Os monitores ultralargos são cada vez mais populares entre os jogadores de PC, mas uma observação preocupante está surgindo: muitos jogos, até mesmo grandes franquias, continuam a ignorar o suporte às proporções 21:9 e 32:9. Embora alguns desenvolvedores dependam de mods para preencher essa lacuna, é frustrante que títulos populares como Elden Ring e Street Fighter 6 não ofereçam nativamente essa compatibilidade. Continue lendo para descobrir os problemas e possíveis soluções para esse problema.
Falta de suporte para monitores ultralargos
Os monitores ultralargos conquistaram o mercado de jogos para PC, proporcionando uma experiência imersiva como nenhuma outra. No entanto, um número surpreendente de jogos importantes, incluindo títulos altamente aguardados, não suporta estes formatos. Por exemplo, Elden Ring e Sekiro: Shadows Die Twice, embora capazes de se adaptar a estas proporções, requerem a intervenção de modders para proporcionar uma experiência satisfatória aos jogadores que utilizam ecrãs ultrawide.
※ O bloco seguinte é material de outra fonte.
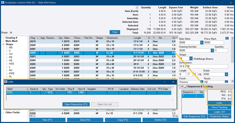Viewport: 235px width, 123px height.
Task: Click sort indicator on Dwg column header
Action: pos(38,38)
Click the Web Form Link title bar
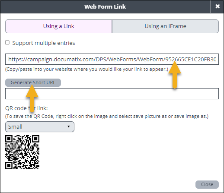The height and width of the screenshot is (193, 224). tap(105, 6)
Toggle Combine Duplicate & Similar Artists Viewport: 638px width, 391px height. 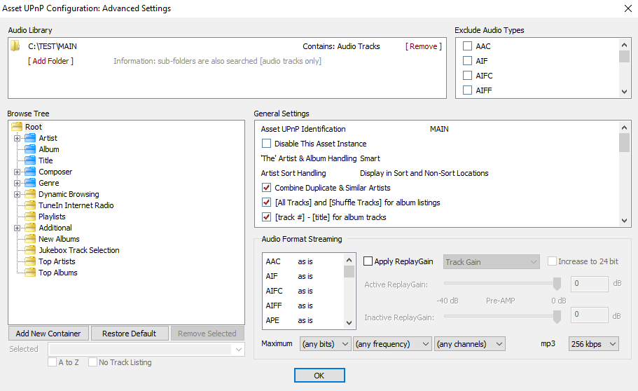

Esta escolha por parte dos desenvolvedores levanta questões sobre as prioridades da indústria. Por que os desenvolvedores não levam essas configurações em consideração ao lançar seus jogos? Os mods, embora úteis, são problemáticos porque alguns jogos incluem software anti-cheat que impede seu uso online. Como resultado, os jogadores muitas vezes ficam limitados a experiências offline, negando assim o acesso ao modo multijogador.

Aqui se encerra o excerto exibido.